Malta Ġusta: The top 10 measures

The Budget 2024 unveiled yesterday under the theme ‘Malta Ġusta’ (A Fair Malta) has two main objectives. On the one hand, it aims to help counter the present challenges of families and businesses. On the other, the Budget highlights measures to ensure that our country will be able to seize the opportunities of the future and build a new prosperity.

The Budget 2024 unveiled yesterday under the theme ‘Malta Ġusta’ (A Fair Malta) has two main objectives. On the one hand, it aims to help counter the present challenges of families and businesses. On the other, the Budget highlights measures to ensure that our country will be able to seize the opportunities of the future and build a new prosperity.

1. The most pressing immediate challenge faced by households and firms is undoubtedly that of the cost of living. Government’s main anti-inflation measure is the strategic decision to protect families and businesses from international increases in the cost of energy and fuel. This €350 million support is removing a burden of at least €2,000 on the average household in terms of outlays on electricity bills and on petrol and diesel.

2. For those households with incomes below the national average, the Government has reinvigorated the additional cost-of-living mechanism that it had introduced in the previous Budget. While all workers and those on benefits benefit from the standard COLA increase, which will be almost €13 per week, those on below-average incomes are given an additional benefit paid by the Government. This support will benefit 95,000 families and amounts to between €100 and €1,500 depending on family income and members. For example, a couple with two children where one earner is on the minimum wage qualifies for a benefit of €760, or nearly €15 per week, while the same family but on the average wage are eligible for half of this amount.       

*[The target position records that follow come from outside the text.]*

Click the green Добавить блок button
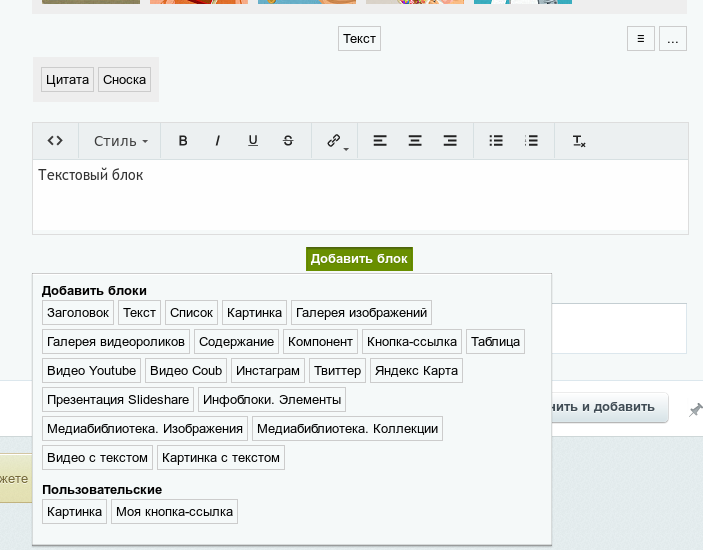Screen dimensions: 703x550 click(359, 259)
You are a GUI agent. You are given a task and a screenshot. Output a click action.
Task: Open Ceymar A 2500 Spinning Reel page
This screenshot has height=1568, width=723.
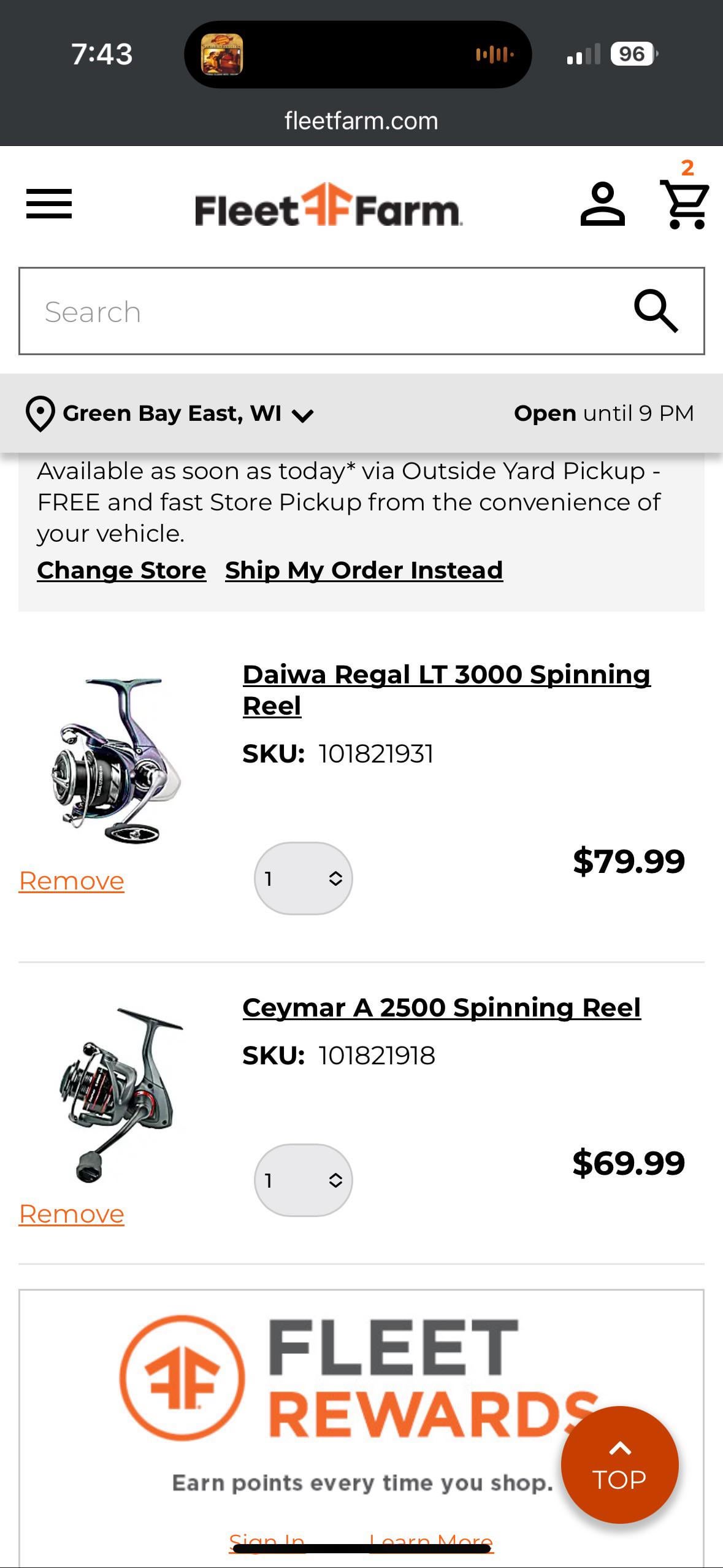point(442,1008)
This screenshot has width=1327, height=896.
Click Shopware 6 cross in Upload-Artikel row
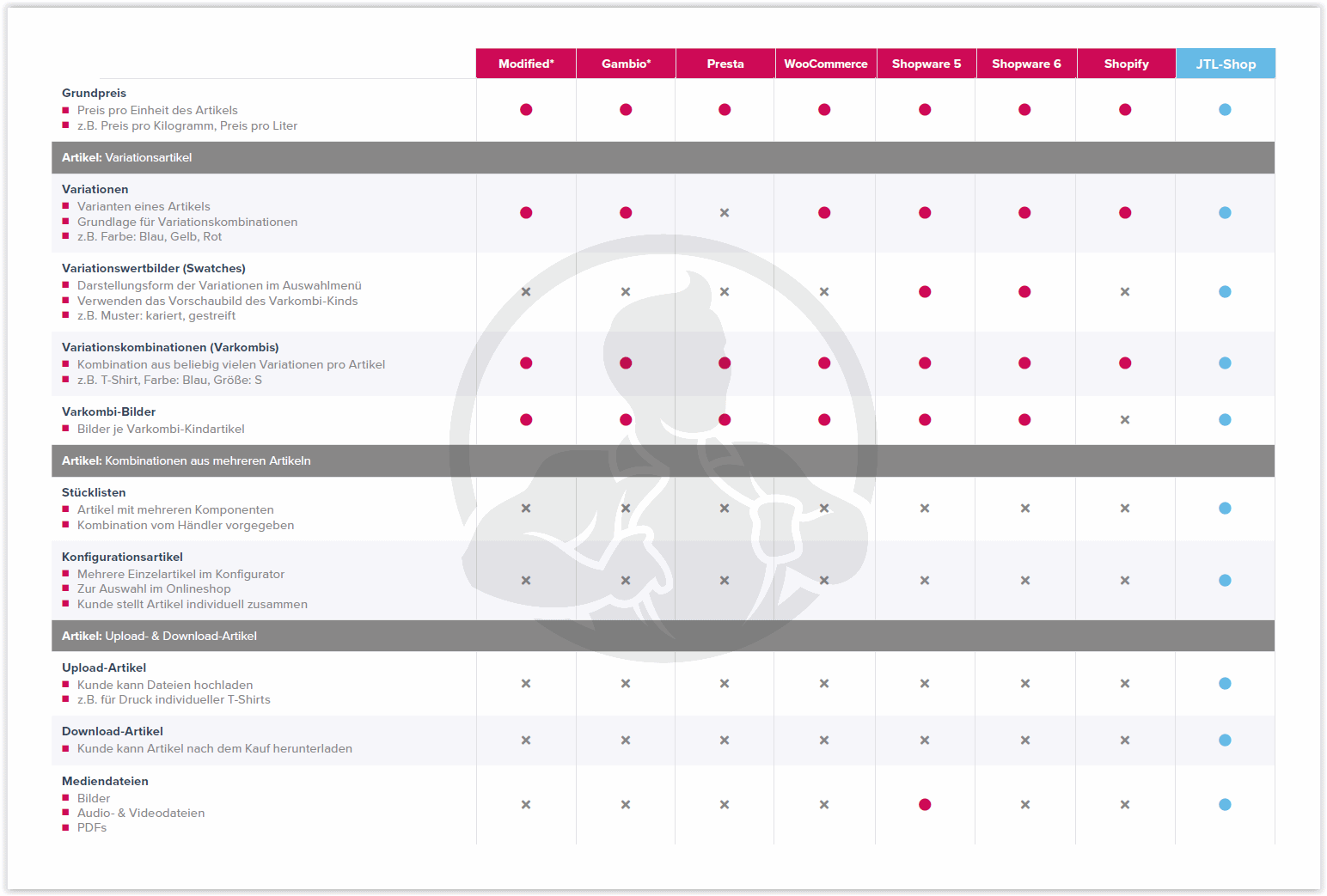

3. Workers on the minimum wage will benefit from the biggest increase ever granted, reaching up to €18 a week over the next four years on top of the annual COLA. Next year a worker on the minimum wage will see an increase inclusive of COLA of €21 per week. This is equivalent to a 10 per cent increase or about 40 days more pay at the current rate.

The government also concluded several collective agreements with essential workers, including those covering nurses, midwives, and police officers. These workers will benefit from pay increases of around €70 million. This while negotiations with other public sector workers are progressing.

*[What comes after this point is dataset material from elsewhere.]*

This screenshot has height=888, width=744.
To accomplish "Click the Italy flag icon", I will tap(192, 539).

4. Workers on low incomes with children will be given an increase of €50 per child in the in-work benefit. This follows the widening of eligibility legislated last year. The increase granted next year will be the first of four that will benefit these workers in this legislature.

5. All parents will receive the biggest increase ever in children’s allowance, exactly on the 50-year anniversary of the establishment of this benefit. This increase will be of €250 per child, or almost three times the increase granted in the previous Budget.

6. For pensioners the increase will also be the best ever granted. All pensioners will get an increase of at least €15 per week, while various sub-groups of pensioners will benefit from additional increases. For instance widow/ers will on average get an increase of €17 per week. Furthermore, Government will start to address the anomaly created by a Nationalist administration in the maximum pension between those born before and after 1962. Those born before 1962 had a frozen maximum pension, which  now will be gradually increased to reach that of pensioners born after 1962.

7. The Budget attaches particular importance to programmes to improve skills. For this purpose, the Government will introduce a special allowance for parents whose children continue to study after the compulsory age. They will now benefit from a grant of €500 per year for three years. Government will also improve stipends again, especially for those who train in courses deemed to be in line with the country’s economic and social priorities. 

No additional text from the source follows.